* **Data for processing**
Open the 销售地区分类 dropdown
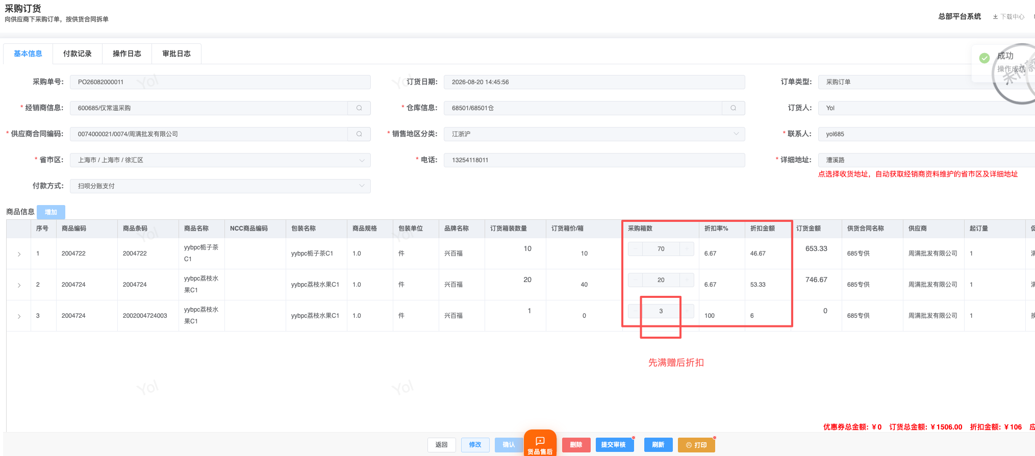The image size is (1035, 456). point(594,134)
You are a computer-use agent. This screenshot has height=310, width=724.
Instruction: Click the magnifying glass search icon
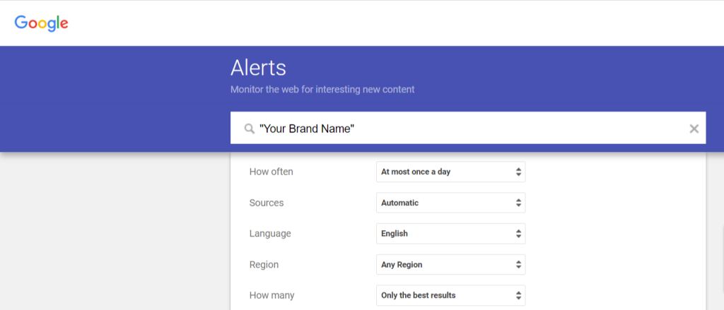[249, 129]
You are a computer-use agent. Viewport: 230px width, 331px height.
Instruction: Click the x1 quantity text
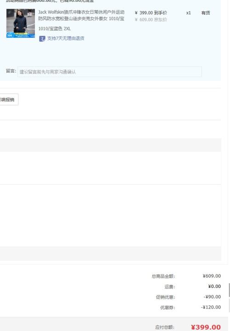coord(188,13)
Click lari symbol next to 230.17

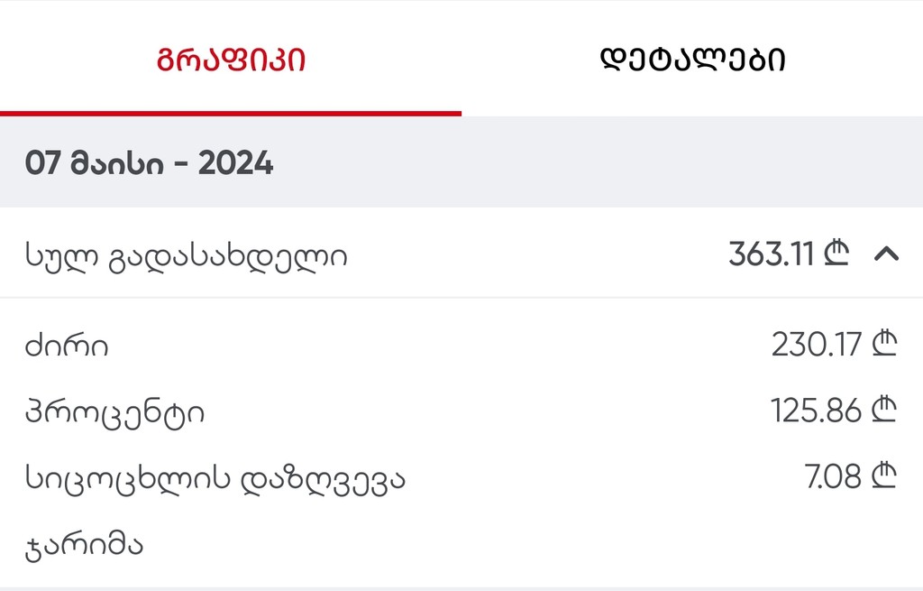(883, 343)
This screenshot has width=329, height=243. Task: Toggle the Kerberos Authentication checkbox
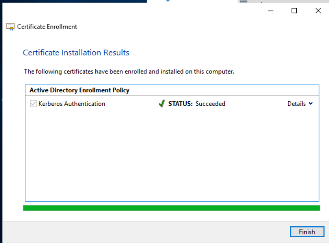(33, 104)
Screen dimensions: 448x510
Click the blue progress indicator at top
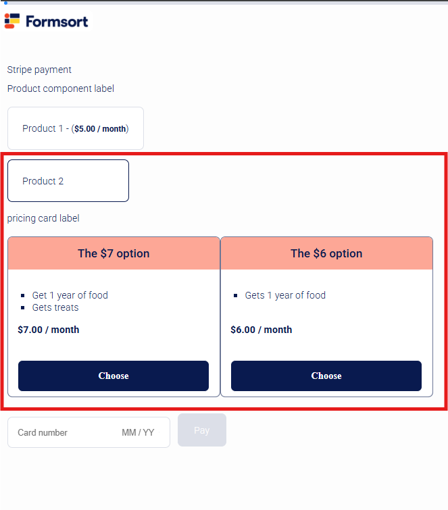tap(5, 3)
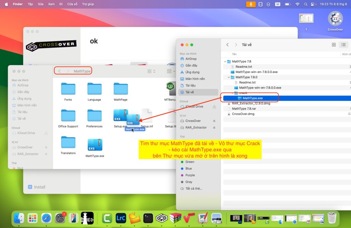Open the Trợ giúp menu
The width and height of the screenshot is (351, 228).
(x=88, y=4)
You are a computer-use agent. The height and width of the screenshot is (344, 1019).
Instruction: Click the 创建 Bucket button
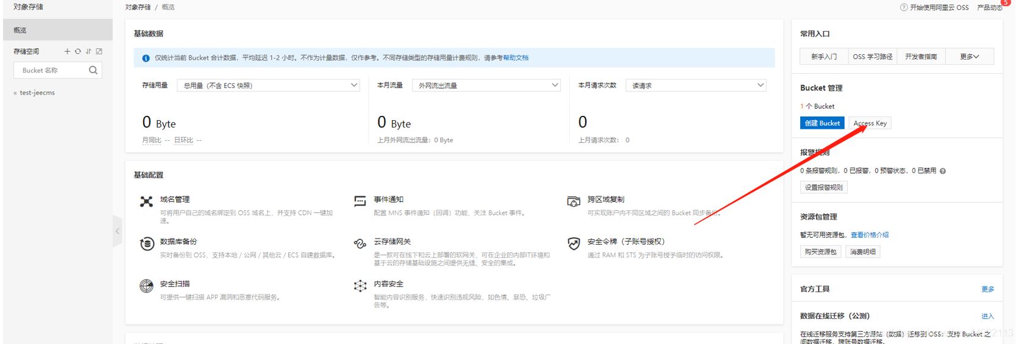click(x=822, y=123)
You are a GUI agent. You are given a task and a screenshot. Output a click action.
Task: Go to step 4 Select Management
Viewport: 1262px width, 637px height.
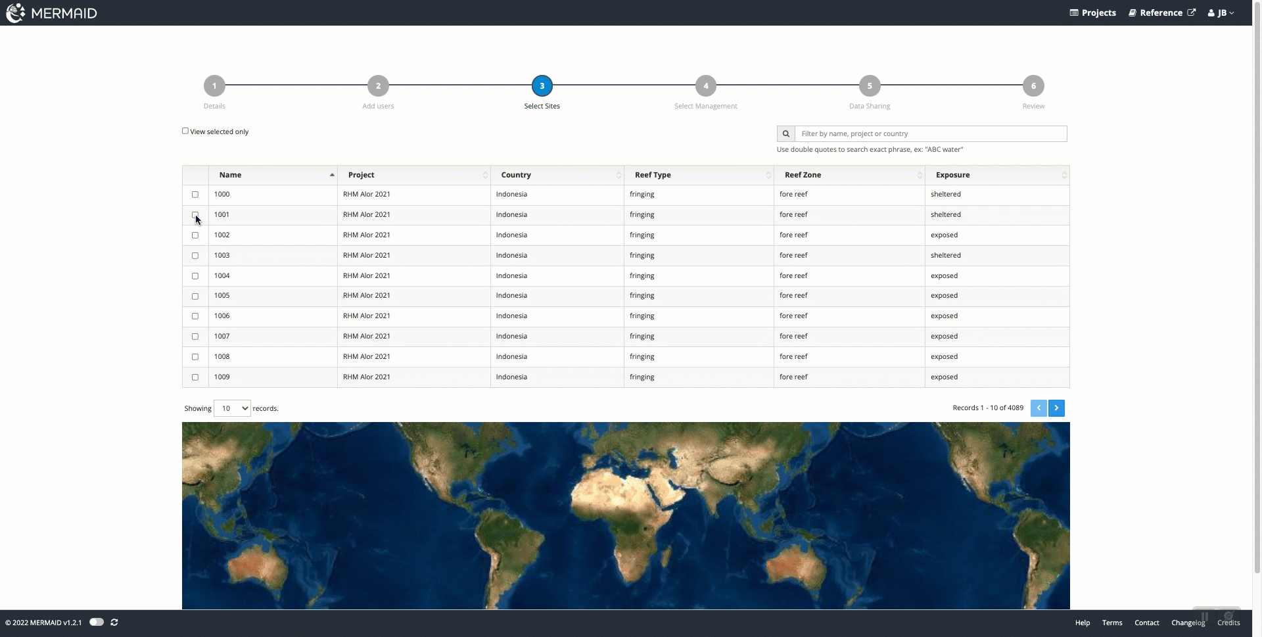pos(706,86)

* **What the task asks**
Print the full listing above exactly. Pictures stay out of the copy.

* **Exercise response**
Open the 销售地区分类 dropdown
The image size is (1035, 456). point(594,134)
You are a computer-use agent. This screenshot has height=310, width=724.
Instruction: Click the magnifying glass search icon
[249, 129]
You are a computer-use agent. Viewport: 230px width, 331px height.
Instruction: Click the x1 quantity text
coord(188,13)
Click lari symbol next to 230.17

(883, 343)
This screenshot has width=329, height=243. Task: Toggle the Kerberos Authentication checkbox
(33, 104)
Screen dimensions: 448x510
Click the blue progress indicator at top
tap(5, 3)
Open the Trợ giúp menu
The width and height of the screenshot is (351, 228).
(x=88, y=4)
You are a computer-use agent. The height and width of the screenshot is (344, 1019).
Instruction: Click the 创建 Bucket button
click(x=822, y=123)
You are a GUI agent. You are given a task and a screenshot. Output a click action.
Task: Go to step 4 Select Management
Viewport: 1262px width, 637px height.
pos(706,86)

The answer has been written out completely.